The Boy in the Coffeeshop had been gone for very close to a year now. But Susan didn’t really count time in that way anymore. She was going to be ninety-three they told her, on her upcoming birthday. And when she asked, which was rare, she was told that he had died the year before. Their children, her attending nurses. She could see them smile sadly and indulge her with the answer. She missed him, but not in the way she missed her father or her sister or the galumphing great hound dog she and he had adopted the first year they were married. Not the way she missed her children when they were nursing babes in arms, inquisitive toddlers, sulky teenagers. Or how she missed patients, the operating theater, driving, or a breakfast of coffee and eggs in that coffeeshop. She missed all those things with a tangible longing, a wistful sadness that she chose to not linger upon.
She missed the man who had been the boy in a way that wasn’t missing; it was the deep bone pain of cancered marrow. His absence was not a loss, it was a terrible gain. It was pain that never abated or lulled. It was constant and relentless and she carried it secretly inside of her. It reminded her of life, of living, of love, and loving.
When she would ask, they would answer and invariably pat her shoulder or her upper arm or the back of her hand. She was being patted a lot lately and the human contact was comforting but far and away from the years of her life she had spent in his arms, holding his hand, kissing his mouth, rubbing his tired shoulders. And that had been glorious, no question, but in some ways it had been borrowed, appropriated and made real from the very otherworldly and unreal week she had spent with the other.
She had worked hard and with great diligence and care to live in the present, to know her husband. Her lover and father of her children. To grow old together with grace and fidelity. To love him. And to never ever think of the other one, the first one, the last one.
But now, in the fading and dimming of her light, she remembered him, spent long hours in reverie. Re-remembering, re-living. She would close her eyes and he would appear as though summoned. Although he was her husband, in the beginning, the boy who became the man, he was not him. He was the lightning, the passion, the obsession. He was the someone she couldn’t live without but had been given the gift to live without. She had accepted, she knew this, remembered it, had lived it and it had been everything her father had promised her it would be.
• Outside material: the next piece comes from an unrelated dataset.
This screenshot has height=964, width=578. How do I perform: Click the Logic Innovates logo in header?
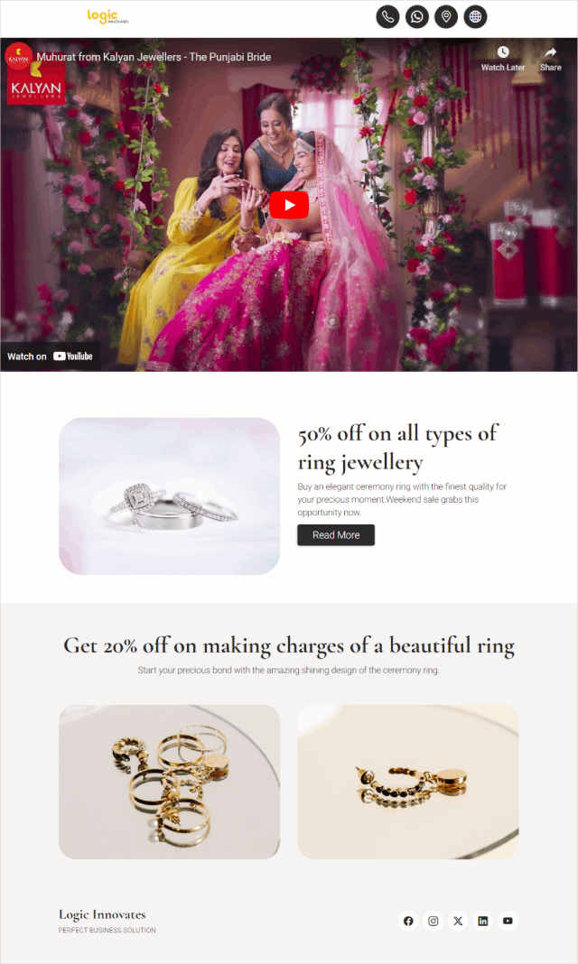(x=107, y=16)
She had lived all of that life waiting for the end. Not consciously, not hurriedly, but with great patience and quiet forbearance. Now the end had arrived and she scanned her limited horizon for him. She wondered if he would come as he had before, but that didn’t make sense. She wanted him corporeal, she wanted to put her hands on him, she wanted him to pull her into his arms and rock her to sleep. But when she thought on this, mused on it, it was ridiculous and she saw that. He would arrive in the dreaming.
So, she slept.
“Is it you?”
She moaned and her voice broke and he cradled her face between his palms and shushed her with his mouth upon her eyelids.
“I didn’t know how much I've been missing you.”
"I'm glad you didn't."
He nodded. “I missed you enough for both of us. Before. Before now.”
She smiled. “Thank you.”
“I love you now. I loved you then. I will love you always.”